Question 3 True / False
Wikipedia should rarely be used in academic research because it is an unreliable source.
TTrue
FFalse
Answer: False
This overstates the case. Wikipedia is not appropriate as a *cited source* in most academic work — it is a tertiary source with variable accuracy and editorial oversight. But 'never use Wikipedia' is incorrect: Wikipedia is a valuable starting point for identifying terminology, understanding unfamiliar fields, and most importantly, locating primary sources through its reference sections. A researcher who follows Wikipedia's citations upstream to peer-reviewed articles and primary sources is using it correctly. The problem is stopping at Wikipedia rather than continuing to its sources.
Question 4 True / False
The practical function of citation — allowing readers to find and verify your sources — is actually the more important of citation's two functions, since without it, attribution alone is just an acknowledgment.
TTrue
FFalse
Answer: False
Both functions are essential and interdependent, so ranking one above the other is misleading. The ethical function (attribution) maintains intellectual accountability — without it, academic communities cannot trace ideas, assign credit, or detect plagiarism. The practical function (verification) enables readers to evaluate and extend research. Citation formats encode both: they identify who made the claim (attribution) and provide enough metadata to retrieve the source (verification). Neither works without the other; a citation that credits someone but cannot be found is useless for verification, and one that is retrievable but anonymous undermines accountability.
Question 5 Short Answer
Why does the *purpose* of a source matter when evaluating how to use it in an argument?
Think about your answer, then reveal below.
Model answer: A source produced to inform has a fundamentally different relationship to evidence than one produced to persuade, sell, or advocate. Sources with persuasive or commercial purposes may selectively present, emphasize, or omit evidence to serve their goal. This doesn't automatically disqualify them, but it means they require more calibration: their claims should be checked against independent sources, and the argument should acknowledge the source's purpose and potential biases. A source's purpose also indicates what kind of evidence it can reliably establish — an advocacy organization can document lived experiences but cannot serve as a neutral arbiter of contested empirical questions.

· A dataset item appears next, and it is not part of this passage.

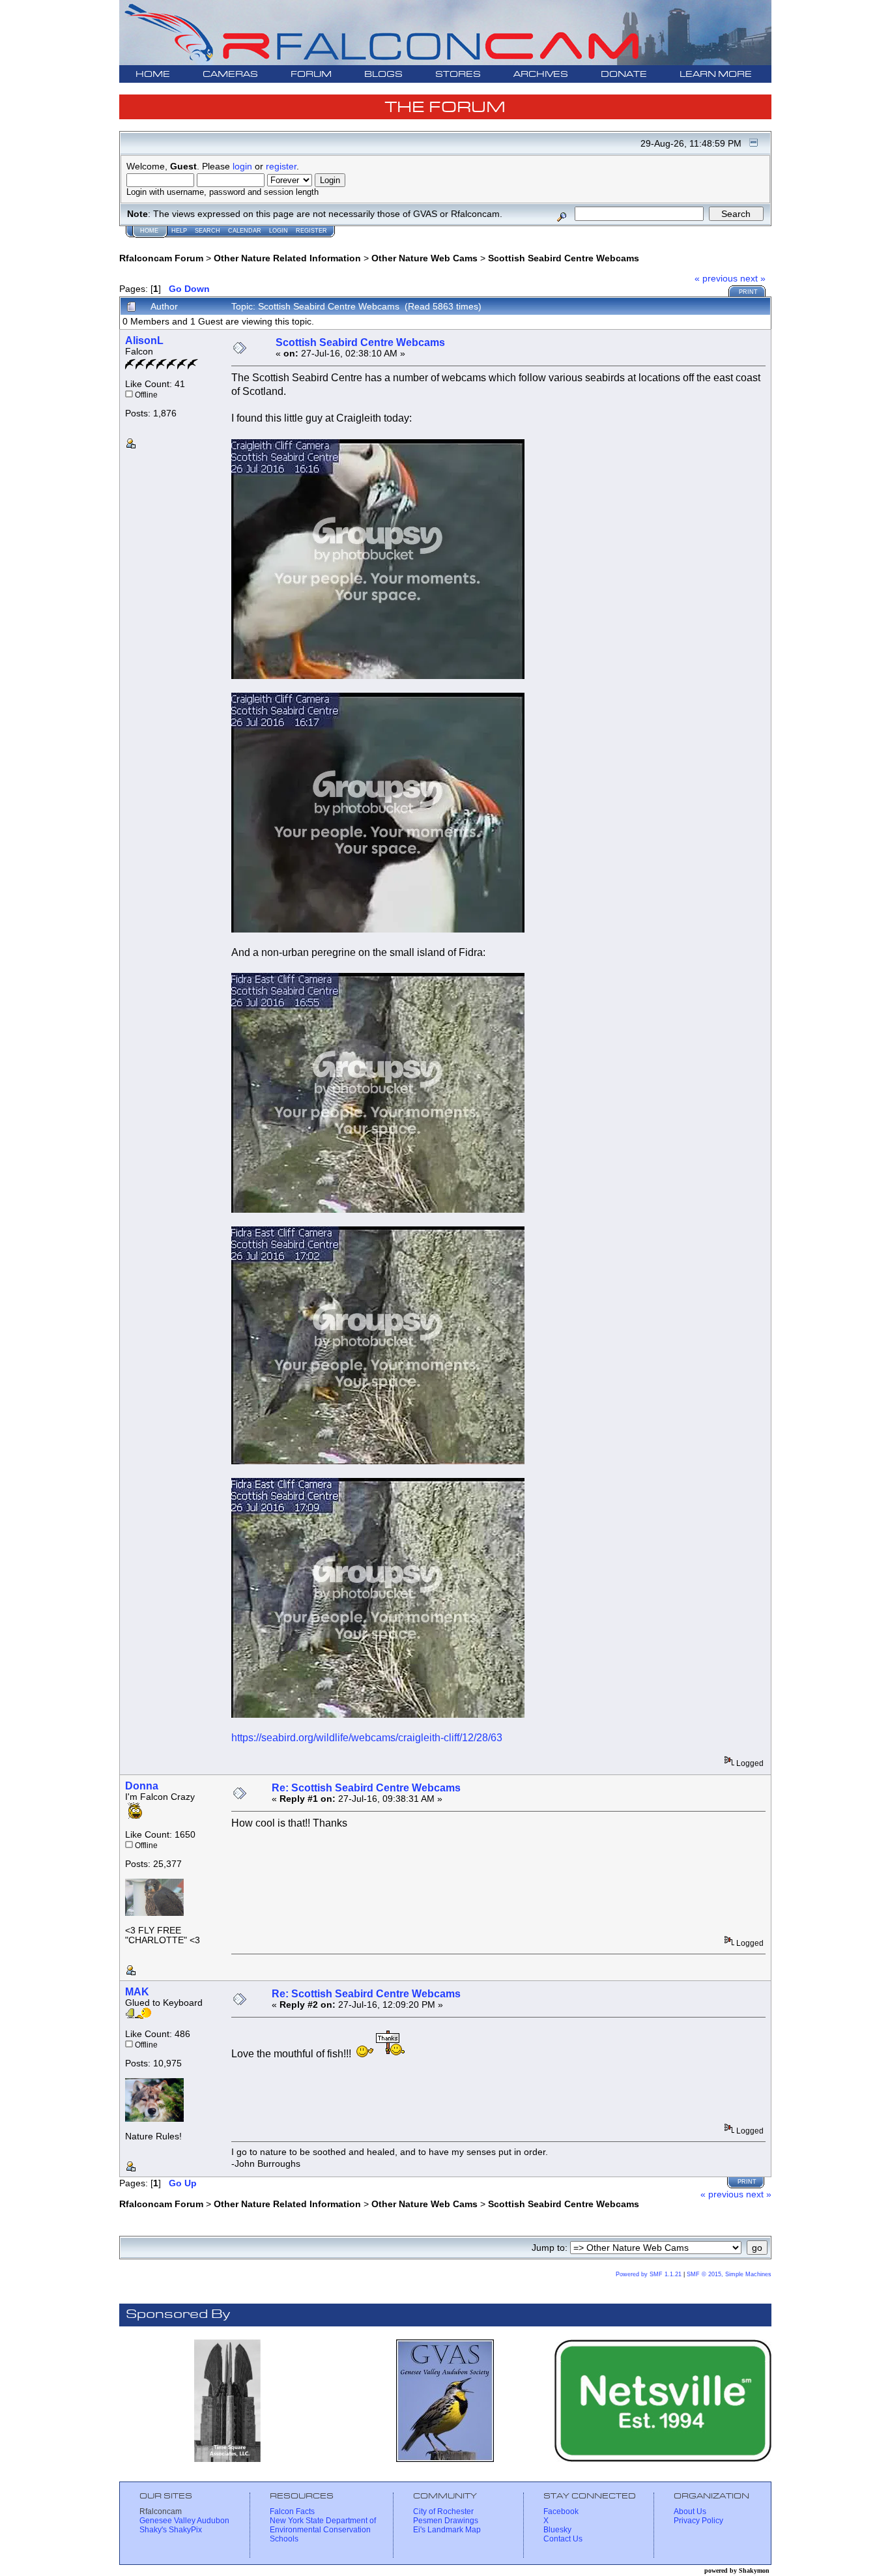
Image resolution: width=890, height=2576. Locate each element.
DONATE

The key distinction is between a source's *capability* (what evidence it can produce) and its *reliability* (how much to trust that evidence for a given type of claim). Purpose interacts with both: a pharmaceutical company's study on its own drug has a structural incentive to present favorable results, even if its methods are rigorous. Recognizing purpose lets you use sources with precision — not discarding them wholesale, but understanding exactly what weight they can carry.